De estos encuentros se
convocaron en Toledo un total de diecisiete concilios, los dos primeros ya
antes del año 589 y el último en el año 694. Gracias a las actas de dichos
concilios, que aún se conservan, se conocen los nombres de algunos de los
obispos de Valeria en el arco temporal correspondiente al periodo comprendido
entre los años 589 y 693. Así, Juan era el obispo que gobernaba la diócesis en
el año 589, cuando se convocó el cuarto concilio toledano, cuyas actas firmó de
la forma siguiente: “Joanes, Velensis eclessiae episcopus”; Magnencio,
que en el año 610 había estado presente n el sínodo de Gundemaro, representó a
Valeria en el cuarto concilio de Toledo, celebrado en el año 633, y en el
quinto, tres años más tarde; al sexto concilio, del año 646, y al octavo,
fechado en 635, asistió como obispo de Valeria Tagoncio; Esteban estuvo en el
noveno, del año 655, y en el décimo, celebrado el año siguiente.
De todos ellos, el que
más experiencia conciliar llegó a alcanzar, por lo menos en cuanto al número de
participaciones se refiere, fue el obispo Esteban, que acudió personalmente al
undécimo y al duodécimo concilios.

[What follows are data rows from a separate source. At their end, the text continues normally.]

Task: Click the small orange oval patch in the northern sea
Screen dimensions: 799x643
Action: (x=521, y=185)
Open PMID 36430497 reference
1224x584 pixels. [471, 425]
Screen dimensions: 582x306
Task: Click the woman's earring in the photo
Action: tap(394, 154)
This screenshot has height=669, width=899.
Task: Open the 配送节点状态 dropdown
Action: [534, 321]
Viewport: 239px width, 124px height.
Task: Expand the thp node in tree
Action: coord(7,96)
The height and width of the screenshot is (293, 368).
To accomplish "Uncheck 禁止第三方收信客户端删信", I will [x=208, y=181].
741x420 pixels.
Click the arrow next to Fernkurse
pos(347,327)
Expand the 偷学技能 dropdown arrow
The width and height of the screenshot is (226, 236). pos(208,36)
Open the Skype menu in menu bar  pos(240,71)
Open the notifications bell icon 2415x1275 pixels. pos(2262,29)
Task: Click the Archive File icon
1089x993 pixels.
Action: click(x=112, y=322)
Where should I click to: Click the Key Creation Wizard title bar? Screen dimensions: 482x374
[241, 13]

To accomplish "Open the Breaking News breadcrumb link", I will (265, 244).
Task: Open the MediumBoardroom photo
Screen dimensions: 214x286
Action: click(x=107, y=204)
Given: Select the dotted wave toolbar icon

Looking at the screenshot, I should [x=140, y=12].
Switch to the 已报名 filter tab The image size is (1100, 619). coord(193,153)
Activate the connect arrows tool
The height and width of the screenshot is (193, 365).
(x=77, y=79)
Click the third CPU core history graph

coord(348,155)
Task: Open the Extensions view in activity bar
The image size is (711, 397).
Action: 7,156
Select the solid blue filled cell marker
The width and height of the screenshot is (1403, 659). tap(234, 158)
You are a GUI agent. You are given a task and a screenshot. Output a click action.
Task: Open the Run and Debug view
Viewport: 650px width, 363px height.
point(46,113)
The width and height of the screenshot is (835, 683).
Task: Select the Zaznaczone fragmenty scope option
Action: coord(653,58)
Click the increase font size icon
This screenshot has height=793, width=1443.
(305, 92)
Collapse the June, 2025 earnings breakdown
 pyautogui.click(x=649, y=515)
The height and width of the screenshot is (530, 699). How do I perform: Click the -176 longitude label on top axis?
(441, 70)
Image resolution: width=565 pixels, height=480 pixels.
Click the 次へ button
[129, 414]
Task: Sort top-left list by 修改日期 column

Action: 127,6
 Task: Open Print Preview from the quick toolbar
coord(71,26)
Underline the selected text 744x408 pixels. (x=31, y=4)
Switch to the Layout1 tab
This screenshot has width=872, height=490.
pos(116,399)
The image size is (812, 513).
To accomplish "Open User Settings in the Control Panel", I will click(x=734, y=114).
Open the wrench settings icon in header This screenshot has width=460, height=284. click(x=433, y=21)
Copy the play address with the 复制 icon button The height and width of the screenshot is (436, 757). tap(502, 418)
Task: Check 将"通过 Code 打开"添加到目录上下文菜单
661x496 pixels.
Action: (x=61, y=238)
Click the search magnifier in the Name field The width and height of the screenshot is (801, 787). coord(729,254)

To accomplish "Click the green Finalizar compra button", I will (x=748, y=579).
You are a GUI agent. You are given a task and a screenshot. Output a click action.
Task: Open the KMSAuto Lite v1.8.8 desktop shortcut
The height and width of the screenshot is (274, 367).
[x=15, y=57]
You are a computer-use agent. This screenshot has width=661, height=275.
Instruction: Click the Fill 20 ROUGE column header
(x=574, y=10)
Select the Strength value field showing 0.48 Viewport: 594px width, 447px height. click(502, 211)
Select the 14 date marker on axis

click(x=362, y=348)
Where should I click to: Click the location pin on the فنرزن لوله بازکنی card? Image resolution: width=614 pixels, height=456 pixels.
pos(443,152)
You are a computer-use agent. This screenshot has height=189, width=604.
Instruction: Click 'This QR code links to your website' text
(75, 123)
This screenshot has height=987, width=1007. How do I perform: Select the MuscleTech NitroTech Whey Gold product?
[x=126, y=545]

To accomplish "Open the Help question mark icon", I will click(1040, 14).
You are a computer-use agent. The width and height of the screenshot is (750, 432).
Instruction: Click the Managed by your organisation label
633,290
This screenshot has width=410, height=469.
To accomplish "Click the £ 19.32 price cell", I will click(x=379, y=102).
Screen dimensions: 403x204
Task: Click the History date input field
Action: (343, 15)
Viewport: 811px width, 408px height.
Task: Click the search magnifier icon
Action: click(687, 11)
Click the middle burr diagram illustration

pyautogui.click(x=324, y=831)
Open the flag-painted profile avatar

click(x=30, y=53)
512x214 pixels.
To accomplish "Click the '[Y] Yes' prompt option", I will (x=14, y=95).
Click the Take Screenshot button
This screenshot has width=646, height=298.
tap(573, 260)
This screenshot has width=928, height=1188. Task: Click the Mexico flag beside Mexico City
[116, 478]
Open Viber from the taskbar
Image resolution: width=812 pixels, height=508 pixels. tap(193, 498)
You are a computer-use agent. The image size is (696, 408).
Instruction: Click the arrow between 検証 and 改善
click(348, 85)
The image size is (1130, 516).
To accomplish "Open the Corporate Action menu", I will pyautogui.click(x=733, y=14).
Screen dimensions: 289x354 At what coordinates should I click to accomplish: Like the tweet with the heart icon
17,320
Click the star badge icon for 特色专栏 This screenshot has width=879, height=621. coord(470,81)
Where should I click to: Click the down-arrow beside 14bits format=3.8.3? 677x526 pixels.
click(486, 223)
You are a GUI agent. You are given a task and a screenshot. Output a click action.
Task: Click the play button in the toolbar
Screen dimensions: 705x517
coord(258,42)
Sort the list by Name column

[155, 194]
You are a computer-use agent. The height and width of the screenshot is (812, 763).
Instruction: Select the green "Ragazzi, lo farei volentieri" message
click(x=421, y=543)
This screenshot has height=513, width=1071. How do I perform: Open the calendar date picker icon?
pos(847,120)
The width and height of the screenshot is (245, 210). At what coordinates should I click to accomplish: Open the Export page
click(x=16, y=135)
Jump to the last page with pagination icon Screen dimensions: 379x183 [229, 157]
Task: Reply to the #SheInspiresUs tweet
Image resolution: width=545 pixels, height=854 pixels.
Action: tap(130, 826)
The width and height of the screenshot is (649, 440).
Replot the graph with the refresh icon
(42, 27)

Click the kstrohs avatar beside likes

Celebrados respectivamente en los años 675 y
681. Después de haber sido representado por el abad de su diócesis, Vicente en
el siguiente encuentro de estas características que se celebró en la ciudad del
Tajo, en el año 683, volvió a acudir personalmente a otros tres concilios más,
en los años 684, 688 y 693. En el último de estos concilios, el Concilio XVI de
Toledo, firmó las actas en primer lugar, por ser el prelado más antiguo de
todos los presentes.
Para terminar esta
comunicación sobre la diócesis de Valeria, creo conveniente desmentir una
antigua leyenda, que hace del papa Bonifacio IV, miembro del séquito de su
antecesor San Gregorio, y como él posteriormente elevado a los altares, oriundo
de esta ciudad hispanorromana de la provincia de Cuenca. En realidad este pontífice,
que ocupó el solio pontificio entre los años 608 y 615, periodo difícil en el
que Italia estaba asolada por la guerra, el hambre y la peste, nació en una
pequeña localidad del mismo nombre situada en la región de los Abruzzos, una
región de la Italia central cuya capital es la ciudad de L’Aquila. En la
historiografía no debe confundirse nunca la verdad histórica con la tradición,
por muy bella que ésta sea, y afirmar que San Bonifacio IV pudiera ser de
alguna forma conquense, más que dar esplendor a la antigua sede episcopal
valeriense, lo que hace es sumirla en la bruma del desconcierto.